Saved data entries:
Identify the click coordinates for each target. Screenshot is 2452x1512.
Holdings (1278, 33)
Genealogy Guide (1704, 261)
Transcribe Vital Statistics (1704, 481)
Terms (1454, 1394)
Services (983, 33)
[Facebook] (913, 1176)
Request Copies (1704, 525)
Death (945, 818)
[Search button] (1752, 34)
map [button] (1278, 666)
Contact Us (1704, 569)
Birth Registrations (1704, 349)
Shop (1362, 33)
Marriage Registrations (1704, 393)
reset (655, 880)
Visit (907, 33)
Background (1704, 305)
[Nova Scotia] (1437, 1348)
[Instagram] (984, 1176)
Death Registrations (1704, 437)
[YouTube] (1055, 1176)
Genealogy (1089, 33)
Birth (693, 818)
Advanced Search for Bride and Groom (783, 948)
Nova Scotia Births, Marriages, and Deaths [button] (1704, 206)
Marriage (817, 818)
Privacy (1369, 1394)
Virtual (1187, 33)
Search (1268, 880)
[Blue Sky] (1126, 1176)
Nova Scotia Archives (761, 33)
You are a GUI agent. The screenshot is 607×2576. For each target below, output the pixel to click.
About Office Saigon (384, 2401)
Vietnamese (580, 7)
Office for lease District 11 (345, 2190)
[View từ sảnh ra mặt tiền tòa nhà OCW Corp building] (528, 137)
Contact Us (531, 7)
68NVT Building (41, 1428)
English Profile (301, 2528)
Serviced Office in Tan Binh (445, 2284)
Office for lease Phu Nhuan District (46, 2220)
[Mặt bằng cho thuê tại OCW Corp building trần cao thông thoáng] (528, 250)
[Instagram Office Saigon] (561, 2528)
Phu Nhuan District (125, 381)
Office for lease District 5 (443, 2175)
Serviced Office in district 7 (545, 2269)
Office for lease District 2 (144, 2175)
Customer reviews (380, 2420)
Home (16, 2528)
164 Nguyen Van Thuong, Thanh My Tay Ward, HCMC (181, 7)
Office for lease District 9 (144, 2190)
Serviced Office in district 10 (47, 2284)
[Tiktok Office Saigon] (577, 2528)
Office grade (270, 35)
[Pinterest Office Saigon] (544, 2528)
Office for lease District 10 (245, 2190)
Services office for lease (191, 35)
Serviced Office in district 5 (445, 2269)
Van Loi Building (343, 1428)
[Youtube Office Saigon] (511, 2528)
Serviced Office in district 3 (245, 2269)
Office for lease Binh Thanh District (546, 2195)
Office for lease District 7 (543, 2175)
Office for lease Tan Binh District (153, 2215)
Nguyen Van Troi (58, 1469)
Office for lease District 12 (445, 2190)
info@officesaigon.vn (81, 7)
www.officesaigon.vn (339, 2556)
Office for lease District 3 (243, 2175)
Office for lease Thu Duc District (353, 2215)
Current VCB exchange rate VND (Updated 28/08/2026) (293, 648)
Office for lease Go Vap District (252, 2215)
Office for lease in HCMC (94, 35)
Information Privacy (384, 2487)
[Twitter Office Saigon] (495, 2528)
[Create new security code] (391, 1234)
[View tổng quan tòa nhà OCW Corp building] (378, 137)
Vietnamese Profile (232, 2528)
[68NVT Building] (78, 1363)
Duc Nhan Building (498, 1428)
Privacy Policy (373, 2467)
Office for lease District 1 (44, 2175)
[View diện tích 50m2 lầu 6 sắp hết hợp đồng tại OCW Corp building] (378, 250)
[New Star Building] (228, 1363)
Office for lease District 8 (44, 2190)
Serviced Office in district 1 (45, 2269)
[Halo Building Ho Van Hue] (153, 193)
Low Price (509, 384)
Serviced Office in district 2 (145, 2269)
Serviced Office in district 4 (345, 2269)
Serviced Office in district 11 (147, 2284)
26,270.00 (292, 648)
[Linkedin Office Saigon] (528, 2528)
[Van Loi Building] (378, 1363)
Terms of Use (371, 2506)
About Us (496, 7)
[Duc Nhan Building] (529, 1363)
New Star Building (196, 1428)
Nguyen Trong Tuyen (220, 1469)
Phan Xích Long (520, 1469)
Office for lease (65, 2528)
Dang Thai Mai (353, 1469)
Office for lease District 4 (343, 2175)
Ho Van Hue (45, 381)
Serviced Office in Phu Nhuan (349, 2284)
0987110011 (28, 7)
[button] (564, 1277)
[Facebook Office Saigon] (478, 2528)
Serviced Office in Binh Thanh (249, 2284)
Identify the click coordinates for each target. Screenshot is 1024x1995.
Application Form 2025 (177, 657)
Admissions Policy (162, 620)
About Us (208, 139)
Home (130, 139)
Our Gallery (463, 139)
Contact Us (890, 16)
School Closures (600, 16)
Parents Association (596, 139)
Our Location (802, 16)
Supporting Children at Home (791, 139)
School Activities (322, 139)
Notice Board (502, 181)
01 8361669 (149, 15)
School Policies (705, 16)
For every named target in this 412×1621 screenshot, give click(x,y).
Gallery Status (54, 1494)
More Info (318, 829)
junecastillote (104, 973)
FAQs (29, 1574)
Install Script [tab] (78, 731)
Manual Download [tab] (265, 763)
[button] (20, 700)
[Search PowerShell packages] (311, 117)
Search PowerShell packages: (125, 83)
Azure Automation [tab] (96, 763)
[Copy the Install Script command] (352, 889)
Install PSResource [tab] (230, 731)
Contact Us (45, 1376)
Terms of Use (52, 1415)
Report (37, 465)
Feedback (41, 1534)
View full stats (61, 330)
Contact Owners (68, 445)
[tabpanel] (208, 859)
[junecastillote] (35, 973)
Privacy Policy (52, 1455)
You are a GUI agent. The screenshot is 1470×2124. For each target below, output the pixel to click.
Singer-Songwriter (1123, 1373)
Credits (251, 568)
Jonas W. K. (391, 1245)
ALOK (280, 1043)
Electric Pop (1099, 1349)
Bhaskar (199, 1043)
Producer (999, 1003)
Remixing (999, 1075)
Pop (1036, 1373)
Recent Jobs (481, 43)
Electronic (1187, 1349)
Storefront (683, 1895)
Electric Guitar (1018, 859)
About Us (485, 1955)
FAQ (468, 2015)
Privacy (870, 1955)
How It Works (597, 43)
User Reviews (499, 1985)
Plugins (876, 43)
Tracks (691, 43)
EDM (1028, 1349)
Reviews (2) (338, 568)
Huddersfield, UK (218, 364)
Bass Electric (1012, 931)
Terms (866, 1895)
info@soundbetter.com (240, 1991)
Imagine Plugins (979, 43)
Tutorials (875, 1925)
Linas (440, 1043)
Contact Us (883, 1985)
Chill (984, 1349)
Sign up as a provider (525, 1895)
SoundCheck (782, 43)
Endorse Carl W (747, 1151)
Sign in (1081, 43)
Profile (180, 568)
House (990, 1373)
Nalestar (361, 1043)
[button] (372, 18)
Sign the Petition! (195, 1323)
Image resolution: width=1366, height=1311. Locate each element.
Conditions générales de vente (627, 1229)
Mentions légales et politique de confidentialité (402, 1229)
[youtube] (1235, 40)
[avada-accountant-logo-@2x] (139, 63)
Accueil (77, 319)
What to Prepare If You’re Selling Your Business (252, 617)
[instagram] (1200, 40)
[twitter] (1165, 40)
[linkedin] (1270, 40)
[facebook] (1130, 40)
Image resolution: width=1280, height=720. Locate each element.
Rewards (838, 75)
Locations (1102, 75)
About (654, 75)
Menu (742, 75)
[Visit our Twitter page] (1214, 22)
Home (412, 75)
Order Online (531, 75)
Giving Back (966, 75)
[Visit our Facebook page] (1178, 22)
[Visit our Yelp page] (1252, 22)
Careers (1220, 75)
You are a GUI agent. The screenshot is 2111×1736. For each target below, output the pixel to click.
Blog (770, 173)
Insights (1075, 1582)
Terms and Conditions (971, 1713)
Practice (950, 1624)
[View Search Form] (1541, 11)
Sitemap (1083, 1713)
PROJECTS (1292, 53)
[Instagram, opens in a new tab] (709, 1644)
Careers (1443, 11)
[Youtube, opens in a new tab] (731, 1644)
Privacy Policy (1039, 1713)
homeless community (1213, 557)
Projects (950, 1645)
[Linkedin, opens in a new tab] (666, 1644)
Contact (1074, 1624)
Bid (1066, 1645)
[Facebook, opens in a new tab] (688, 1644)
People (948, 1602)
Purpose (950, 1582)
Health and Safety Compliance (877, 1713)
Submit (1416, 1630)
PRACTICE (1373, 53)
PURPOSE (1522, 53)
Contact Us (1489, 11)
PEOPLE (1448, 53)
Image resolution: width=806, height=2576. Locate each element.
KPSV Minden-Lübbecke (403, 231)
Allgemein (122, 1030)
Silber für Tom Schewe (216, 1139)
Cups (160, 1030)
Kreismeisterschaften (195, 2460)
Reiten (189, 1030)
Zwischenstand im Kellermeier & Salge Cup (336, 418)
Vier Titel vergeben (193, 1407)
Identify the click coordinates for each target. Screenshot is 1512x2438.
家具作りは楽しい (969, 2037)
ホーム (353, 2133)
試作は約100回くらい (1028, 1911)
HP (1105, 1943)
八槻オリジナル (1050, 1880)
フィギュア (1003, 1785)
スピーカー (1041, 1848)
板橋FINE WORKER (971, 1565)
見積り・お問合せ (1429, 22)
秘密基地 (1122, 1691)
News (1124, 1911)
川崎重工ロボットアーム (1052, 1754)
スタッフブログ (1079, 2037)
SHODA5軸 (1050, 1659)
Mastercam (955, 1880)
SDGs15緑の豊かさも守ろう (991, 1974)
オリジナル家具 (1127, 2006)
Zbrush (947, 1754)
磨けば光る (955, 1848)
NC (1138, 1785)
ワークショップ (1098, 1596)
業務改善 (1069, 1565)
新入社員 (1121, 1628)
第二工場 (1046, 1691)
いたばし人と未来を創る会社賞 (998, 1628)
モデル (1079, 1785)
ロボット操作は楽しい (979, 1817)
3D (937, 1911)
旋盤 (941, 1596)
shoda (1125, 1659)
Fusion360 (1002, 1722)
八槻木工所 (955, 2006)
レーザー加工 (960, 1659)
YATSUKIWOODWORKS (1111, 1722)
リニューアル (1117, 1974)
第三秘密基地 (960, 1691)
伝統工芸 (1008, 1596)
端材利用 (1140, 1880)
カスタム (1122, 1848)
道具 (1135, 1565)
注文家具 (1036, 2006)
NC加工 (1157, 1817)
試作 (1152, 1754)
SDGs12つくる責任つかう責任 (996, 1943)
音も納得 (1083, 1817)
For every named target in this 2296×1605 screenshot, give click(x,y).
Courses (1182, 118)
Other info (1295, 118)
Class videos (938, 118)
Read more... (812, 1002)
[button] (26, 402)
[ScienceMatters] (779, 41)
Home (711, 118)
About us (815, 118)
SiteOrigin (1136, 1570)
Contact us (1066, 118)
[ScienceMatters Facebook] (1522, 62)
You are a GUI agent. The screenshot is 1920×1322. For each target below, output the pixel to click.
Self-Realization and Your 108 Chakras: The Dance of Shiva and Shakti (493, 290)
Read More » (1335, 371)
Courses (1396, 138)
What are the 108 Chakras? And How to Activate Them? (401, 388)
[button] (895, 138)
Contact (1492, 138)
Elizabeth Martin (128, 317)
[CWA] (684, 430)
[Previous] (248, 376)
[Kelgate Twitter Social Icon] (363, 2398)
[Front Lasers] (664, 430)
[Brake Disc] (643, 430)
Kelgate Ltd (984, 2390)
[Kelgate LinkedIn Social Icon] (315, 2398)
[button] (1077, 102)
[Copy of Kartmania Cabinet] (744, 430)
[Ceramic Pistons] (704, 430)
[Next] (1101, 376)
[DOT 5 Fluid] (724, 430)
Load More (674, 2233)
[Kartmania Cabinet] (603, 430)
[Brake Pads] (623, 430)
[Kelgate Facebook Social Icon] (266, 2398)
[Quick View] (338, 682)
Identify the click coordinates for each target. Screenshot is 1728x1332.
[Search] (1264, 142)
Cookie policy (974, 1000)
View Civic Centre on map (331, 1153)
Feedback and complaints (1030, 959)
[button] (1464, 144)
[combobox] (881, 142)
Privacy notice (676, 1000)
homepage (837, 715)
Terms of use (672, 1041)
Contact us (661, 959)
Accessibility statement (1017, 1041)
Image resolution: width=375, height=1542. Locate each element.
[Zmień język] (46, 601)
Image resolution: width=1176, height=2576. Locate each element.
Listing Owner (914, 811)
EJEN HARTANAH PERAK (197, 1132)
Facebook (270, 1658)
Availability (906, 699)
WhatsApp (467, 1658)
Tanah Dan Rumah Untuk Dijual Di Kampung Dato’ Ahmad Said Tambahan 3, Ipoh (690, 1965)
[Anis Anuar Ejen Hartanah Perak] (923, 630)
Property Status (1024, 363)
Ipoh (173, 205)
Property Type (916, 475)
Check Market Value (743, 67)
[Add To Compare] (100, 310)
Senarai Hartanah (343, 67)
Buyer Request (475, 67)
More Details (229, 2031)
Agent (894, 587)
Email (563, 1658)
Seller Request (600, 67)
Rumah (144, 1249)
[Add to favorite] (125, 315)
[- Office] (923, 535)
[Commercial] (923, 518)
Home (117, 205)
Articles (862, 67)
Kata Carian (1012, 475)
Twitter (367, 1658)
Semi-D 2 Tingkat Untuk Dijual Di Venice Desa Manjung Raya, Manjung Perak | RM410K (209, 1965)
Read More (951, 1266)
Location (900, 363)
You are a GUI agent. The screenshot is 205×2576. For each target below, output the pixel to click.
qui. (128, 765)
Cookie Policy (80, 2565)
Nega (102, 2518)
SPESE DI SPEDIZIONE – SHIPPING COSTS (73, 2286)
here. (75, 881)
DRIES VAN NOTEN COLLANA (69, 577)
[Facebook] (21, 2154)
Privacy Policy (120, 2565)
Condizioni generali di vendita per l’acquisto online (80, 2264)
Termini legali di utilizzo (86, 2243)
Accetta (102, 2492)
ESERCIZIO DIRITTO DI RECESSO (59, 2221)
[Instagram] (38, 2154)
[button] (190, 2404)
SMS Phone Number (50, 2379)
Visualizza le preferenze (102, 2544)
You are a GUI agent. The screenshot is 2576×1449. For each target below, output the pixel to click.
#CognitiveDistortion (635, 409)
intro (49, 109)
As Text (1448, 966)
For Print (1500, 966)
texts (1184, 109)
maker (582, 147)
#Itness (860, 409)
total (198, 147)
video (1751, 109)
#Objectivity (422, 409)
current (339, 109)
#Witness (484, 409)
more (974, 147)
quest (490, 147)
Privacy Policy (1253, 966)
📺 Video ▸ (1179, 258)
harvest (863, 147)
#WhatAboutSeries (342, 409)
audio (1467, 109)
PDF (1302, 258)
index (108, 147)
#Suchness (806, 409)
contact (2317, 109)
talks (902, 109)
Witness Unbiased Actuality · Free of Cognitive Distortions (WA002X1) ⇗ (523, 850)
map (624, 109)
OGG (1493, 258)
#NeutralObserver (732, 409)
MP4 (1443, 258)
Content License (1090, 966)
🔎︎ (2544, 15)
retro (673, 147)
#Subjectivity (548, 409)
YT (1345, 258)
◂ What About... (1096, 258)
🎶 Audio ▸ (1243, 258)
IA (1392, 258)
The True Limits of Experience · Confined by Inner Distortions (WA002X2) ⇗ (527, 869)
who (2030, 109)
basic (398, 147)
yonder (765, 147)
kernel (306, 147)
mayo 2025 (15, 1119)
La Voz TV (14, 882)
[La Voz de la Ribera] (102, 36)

Assignment: Each line above from the one with "Background (1704, 305)" up to and including the one with "Office for lease District 7 (543, 2175)" must be set down exactly, and no line outside that span may appear.

Reply:
Background (1704, 305)
[Nova Scotia] (1437, 1348)
[Instagram] (984, 1176)
Death Registrations (1704, 437)
[YouTube] (1055, 1176)
Genealogy (1089, 33)
Birth (693, 818)
Advanced Search for Bride and Groom (783, 948)
Nova Scotia Births, Marriages, and Deaths [button] (1704, 206)
Marriage (817, 818)
Privacy (1369, 1394)
Virtual (1187, 33)
Search (1268, 880)
[Blue Sky] (1126, 1176)
Nova Scotia Archives (761, 33)
You are a GUI agent. The screenshot is 607×2576. For each target below, output the pixel to click.
About Office Saigon (384, 2401)
Vietnamese (580, 7)
Office for lease District 11 (345, 2190)
[View từ sảnh ra mặt tiền tòa nhà OCW Corp building] (528, 137)
Contact Us (531, 7)
68NVT Building (41, 1428)
English Profile (301, 2528)
Serviced Office in Tan Binh (445, 2284)
Office for lease Phu Nhuan District (46, 2220)
[Mặt bằng cho thuê tại OCW Corp building trần cao thông thoáng] (528, 250)
[Instagram Office Saigon] (561, 2528)
Phu Nhuan District (125, 381)
Office for lease District 5 (443, 2175)
Serviced Office in district 7 (545, 2269)
Office for lease District 2 (144, 2175)
Customer reviews (380, 2420)
Home (16, 2528)
164 Nguyen Van Thuong, Thanh My Tay Ward, HCMC (181, 7)
Office for lease District 9 (144, 2190)
Serviced Office in district 10 (47, 2284)
[Tiktok Office Saigon] (577, 2528)
Office grade (270, 35)
[Pinterest Office Saigon] (544, 2528)
Office for lease District 10 (245, 2190)
Services office for lease (191, 35)
Serviced Office in district 5 (445, 2269)
Van Loi Building (343, 1428)
[Youtube Office Saigon] (511, 2528)
Serviced Office in district 3 (245, 2269)
Office for lease Binh Thanh District (546, 2195)
Office for lease District 7 (543, 2175)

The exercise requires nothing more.